Blocher ipotizza di eliminare i riferimenti ai contingenti. Lei che modifiche proporrebbe alla costituzione in merito?

«Il contingente è il meccanismo col quale la Svizzera dovrebbe applicare il principio ora costituzionale di avere una politica autonoma di immigrazione. Se si toglie il meccanismo, si svuota di contenuto il principio. In realtà oggi non abbiamo altre strade se non quella di avere rapporti corretti con l’Europa, ovvero che salvaguardino gli interessi di ambedue le parti. Gli unici due accordi bilaterali che pongono problemi alla Svizzera sono la libera circolazione delle persone e la libera circolazione delle merci, gli altri danno solo vantaggi. Quello sulla libera circolazione delle merci è stato risolto con la tassa sul traffico pesante, che i TIR europei pagano passando dalla Svizzera in cambio del passaggio dalle 28 alle 40 tonnellate. Per quelli relativi alla libera circolazione, che produce comunque anche effetti positivi, servirebbe rafforzare ed applicare le misure di accompagnamento. Che questi effetti controproducenti fossero conosciuti dall’inizio lo si desume dal fatto che quando si introdussero i bilaterali si inserirono da subito anche le misure di accompagnamento. Esse si sono rivelate insufficienti, e già allora c’era chi, da destra, non le voleva. Oggi il problema è che la maggioranza politica, quella che tra l’altro ha vinto le recenti elezioni federali, non vuole rafforzarle. Bisogna che i cittadini si rendano conto del fatto che gli strumenti per gestire la libera circolazione ci sono, ma una maggioranza politica non li vuole usare».

Lei sta rilevando una contraddizione, quindi.

«Democraticamente mi inchino di fronte a chi ha vinto, ma non posso non rilevare che sono loro i principali ostacoli a un rafforzamento del diritto del lavoro in Svizzera. Sono loro, infatti, a dire no ai salari minimi, a tutto ciò che rafforza i contratti di lavoro, eccetera. Va detto per amor di verità, non per una questione di chi ha torto o ragione. Gli strumenti ci sono, usiamoli al meglio, per rafforzare questo povero diritto del lavoro svizzero. Un’altra contraddizione è quella sul rapporto con l’Italia. Per anni le destre ci hanno detto che uno dei vantaggi che hanno i frontalieri venendo a lavorare in Svizzera è che pagano in Italia imposte alla fonte secondo la pressione fiscale svizzera, che è più bassa.

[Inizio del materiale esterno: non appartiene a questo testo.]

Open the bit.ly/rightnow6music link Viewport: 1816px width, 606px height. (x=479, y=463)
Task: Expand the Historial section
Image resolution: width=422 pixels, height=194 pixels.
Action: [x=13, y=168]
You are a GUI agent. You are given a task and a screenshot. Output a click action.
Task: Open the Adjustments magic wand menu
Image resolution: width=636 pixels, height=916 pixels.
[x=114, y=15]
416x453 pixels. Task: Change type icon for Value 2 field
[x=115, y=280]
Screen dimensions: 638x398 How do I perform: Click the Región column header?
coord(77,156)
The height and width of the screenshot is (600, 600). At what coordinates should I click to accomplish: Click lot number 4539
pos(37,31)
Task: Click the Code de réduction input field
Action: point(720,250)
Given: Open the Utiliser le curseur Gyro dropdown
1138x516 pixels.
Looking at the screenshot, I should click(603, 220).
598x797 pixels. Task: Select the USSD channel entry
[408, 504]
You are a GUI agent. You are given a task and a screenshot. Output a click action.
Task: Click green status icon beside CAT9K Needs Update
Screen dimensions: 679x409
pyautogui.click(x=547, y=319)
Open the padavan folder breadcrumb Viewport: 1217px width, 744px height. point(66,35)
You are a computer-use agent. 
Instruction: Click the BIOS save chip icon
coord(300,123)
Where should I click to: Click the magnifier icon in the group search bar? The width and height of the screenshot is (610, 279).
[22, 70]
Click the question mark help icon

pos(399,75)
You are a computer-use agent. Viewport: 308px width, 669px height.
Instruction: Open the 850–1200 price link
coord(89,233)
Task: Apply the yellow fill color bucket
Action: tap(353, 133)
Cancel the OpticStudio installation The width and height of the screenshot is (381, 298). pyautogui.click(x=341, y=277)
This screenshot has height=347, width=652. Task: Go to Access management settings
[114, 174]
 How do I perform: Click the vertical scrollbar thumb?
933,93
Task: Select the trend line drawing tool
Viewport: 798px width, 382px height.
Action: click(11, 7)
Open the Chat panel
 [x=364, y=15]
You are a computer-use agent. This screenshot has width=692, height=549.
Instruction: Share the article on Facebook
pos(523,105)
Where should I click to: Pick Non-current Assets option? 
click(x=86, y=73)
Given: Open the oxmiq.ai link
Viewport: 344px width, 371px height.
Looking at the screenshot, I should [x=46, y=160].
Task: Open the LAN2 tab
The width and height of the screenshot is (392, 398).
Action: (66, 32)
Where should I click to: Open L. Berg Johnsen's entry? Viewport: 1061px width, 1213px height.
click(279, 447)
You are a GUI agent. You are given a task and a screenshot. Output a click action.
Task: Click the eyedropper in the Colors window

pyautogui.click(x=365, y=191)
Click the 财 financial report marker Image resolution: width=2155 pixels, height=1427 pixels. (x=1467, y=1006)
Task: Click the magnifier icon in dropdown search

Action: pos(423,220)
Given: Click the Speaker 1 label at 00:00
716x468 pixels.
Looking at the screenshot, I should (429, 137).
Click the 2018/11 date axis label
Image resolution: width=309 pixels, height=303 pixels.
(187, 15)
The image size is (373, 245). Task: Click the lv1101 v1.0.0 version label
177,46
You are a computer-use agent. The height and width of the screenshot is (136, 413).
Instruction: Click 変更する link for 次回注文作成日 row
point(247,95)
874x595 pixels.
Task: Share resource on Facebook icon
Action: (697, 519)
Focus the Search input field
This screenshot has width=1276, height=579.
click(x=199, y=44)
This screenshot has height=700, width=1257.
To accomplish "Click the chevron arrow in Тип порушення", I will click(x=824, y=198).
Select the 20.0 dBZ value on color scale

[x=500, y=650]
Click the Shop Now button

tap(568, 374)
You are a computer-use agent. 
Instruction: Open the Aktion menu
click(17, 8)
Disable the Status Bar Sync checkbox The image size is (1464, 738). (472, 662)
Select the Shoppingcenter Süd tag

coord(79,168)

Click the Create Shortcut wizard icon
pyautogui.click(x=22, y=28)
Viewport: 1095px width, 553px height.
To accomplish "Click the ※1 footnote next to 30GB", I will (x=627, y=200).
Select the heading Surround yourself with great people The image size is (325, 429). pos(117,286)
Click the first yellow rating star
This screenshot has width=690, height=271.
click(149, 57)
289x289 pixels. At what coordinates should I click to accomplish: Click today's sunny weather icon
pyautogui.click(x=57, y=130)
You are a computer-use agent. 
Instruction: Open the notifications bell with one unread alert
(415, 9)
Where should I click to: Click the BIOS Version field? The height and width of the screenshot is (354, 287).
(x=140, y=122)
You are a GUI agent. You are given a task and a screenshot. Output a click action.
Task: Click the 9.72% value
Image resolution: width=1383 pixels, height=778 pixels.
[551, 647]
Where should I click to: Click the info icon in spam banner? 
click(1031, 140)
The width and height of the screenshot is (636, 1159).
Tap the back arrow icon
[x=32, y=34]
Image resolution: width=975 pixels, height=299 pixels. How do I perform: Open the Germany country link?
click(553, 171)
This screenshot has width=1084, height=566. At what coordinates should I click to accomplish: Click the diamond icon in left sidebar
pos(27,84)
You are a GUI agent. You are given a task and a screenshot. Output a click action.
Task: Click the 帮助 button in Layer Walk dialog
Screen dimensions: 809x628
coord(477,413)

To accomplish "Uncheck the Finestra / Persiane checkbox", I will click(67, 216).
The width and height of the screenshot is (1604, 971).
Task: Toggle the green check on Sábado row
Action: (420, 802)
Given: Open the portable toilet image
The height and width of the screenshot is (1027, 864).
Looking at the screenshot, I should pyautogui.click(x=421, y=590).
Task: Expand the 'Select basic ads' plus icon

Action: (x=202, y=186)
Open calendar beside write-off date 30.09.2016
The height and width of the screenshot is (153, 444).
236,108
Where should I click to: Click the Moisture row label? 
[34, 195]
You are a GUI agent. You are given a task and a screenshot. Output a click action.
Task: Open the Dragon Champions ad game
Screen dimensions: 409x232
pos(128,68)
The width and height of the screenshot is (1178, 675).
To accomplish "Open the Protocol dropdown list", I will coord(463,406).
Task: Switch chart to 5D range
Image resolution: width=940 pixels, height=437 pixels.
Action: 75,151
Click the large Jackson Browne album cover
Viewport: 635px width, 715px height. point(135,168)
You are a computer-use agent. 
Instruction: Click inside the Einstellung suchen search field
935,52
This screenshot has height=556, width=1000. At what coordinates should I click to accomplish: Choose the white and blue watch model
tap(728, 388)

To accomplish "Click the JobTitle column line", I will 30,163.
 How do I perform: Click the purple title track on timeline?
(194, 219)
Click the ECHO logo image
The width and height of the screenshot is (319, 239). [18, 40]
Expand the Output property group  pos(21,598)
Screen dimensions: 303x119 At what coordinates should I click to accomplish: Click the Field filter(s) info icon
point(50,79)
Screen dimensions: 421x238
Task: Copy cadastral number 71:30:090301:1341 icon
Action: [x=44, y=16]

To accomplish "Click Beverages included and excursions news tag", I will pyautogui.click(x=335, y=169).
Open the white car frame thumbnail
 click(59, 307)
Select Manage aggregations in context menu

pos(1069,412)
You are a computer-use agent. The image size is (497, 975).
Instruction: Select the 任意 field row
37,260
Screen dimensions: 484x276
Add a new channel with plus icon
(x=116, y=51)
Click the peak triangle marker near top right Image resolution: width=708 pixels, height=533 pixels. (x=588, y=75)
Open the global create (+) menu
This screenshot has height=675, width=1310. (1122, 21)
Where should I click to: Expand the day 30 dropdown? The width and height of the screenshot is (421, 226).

Il nuovo patto, pronto sul tavolo dei negoziatori, toglie questo elemento di agevolazione fiscale, e chi non lo vuole firmare? I partiti di destra. Qualcuno mi deve spiegare dove sta la logica in tutto questo».

I partiti di destra secondo Manuele Bertoli sono incoerenti sul tema del lavoro?

«Sì, anche se in qualche modo riescono a convincere di più, non so bene per quale ragione, nonostante siano incoerenti su questa questione centrale. Il problema non è far finta di chiudere le frontiere coi poliziotti, ma avere una politica effettiva contro il dumping laddove si manifesta. Per esempio, con il mio Dipartimento abbiamo affrontato il problema degli apprendisti frontalieri, scegliendo di non approvare i contratti dove c’è concorrenza con gli apprendisti ticinesi. Nei settori dove non c’è richiesta interna, lasciamo invece pure venire gli apprendisti esteri, sono le ditte a chiederlo perché hanno bisogno di formare manodopera che internamente non trovano. Semmai continuiamo, come stiamo facendo, a spiegare ai nostri ragazzi e ragazze che vi sono settori dove il lavoro non manca, ma verso i quali i ticinesi fanno fatica ad indirizzarsi».